In April 2018 the FDA has released the final guidance for pharmaceutical industry on liposome drug products. The new guidance incorporates the finalized recommendations on liposome drug products manufacturing and includes the following main chapters: Chemistry, Manufacturing, and Controls; Human Pharmacokinetics: Bioavailability and Bioequivalence; and Labeling.
According to the definition given in the guidance “Liposomes are vesicles composed of a bilayer (uni-lamellar) and/or a concentric series of multiple bilayers (multi-lamellar) separated by aqueous compartments formed by amphipathic molecules such as phospholipids that enclose a central aqueous compartment. In a liposome drug product, the drug substance is generally contained in liposomes.”

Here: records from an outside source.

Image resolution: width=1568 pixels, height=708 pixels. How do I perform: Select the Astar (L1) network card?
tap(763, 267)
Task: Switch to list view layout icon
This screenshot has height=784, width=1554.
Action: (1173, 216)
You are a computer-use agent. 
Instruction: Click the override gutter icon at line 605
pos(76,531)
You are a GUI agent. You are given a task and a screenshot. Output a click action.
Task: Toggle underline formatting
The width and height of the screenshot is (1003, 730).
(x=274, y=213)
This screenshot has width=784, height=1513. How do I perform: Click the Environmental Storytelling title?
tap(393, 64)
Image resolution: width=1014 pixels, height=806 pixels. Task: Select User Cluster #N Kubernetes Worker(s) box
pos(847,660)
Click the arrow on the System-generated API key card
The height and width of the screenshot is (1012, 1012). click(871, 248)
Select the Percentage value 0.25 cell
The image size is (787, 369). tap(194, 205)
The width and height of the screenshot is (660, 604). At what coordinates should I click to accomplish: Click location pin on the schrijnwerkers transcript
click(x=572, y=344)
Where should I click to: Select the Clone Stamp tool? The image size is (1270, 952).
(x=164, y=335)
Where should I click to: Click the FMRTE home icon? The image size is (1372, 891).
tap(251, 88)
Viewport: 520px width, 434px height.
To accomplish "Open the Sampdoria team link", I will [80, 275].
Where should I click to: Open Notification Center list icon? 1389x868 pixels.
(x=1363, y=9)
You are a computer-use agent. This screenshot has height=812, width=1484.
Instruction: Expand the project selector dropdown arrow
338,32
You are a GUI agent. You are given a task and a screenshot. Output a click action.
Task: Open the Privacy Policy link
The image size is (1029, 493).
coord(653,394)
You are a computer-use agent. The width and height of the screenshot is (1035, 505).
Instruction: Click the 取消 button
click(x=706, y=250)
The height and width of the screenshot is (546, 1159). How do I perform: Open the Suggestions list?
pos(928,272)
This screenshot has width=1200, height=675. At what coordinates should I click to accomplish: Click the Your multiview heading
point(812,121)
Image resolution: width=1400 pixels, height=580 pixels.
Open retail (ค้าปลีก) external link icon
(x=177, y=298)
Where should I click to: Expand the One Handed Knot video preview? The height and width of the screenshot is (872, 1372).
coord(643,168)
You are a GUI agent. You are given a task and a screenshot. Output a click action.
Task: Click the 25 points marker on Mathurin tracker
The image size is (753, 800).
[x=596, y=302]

There may be parenteral, oral and topical routes of administration of liposome drugs. For injectable liposome medications, it is necessary to prove that the drug is sterile and that it does not contain pyrogens or bacterial endotoxins.
The new guidance is based on the Quality by Design (QbD) principles according to ICH Q8(R2) Pharmaceutical Development. It means that it includes the control of critical variables (Critical Quality Attributes [CQAs] are chemical, physical, biological and microbiological attributes that can be defined, measured, and continually monitored to ensure final product outputs remain within acceptable quality limits) and establishment of a Design Space. It is also recommended to include a detailed process flow diagram as well as the description of unit operations with specifying process parameters and process controls documentation. The ranges of process parameters must be proved by pharmaceutical development investigations. Liposomes are very sensitive to any alterations in the conditions of production as well as changes in scale (batch sizes). Therefore, it is necessary to ensure a proper control of product development and manufacturing process. The manufacturing process parameters that may influence the quality of liposome drug products are а shear force, pressure, pH, temperature, batch-size-related hold times, lyophilization parameters, etc.
It is expected that implementation of new guidance allows to define more specific requirements for the manufacturing and quality control of liposome products and facilitates a more standardized electronic registration dossier (that will hopefully result in fewer questions from the regulatory bodies) for these products.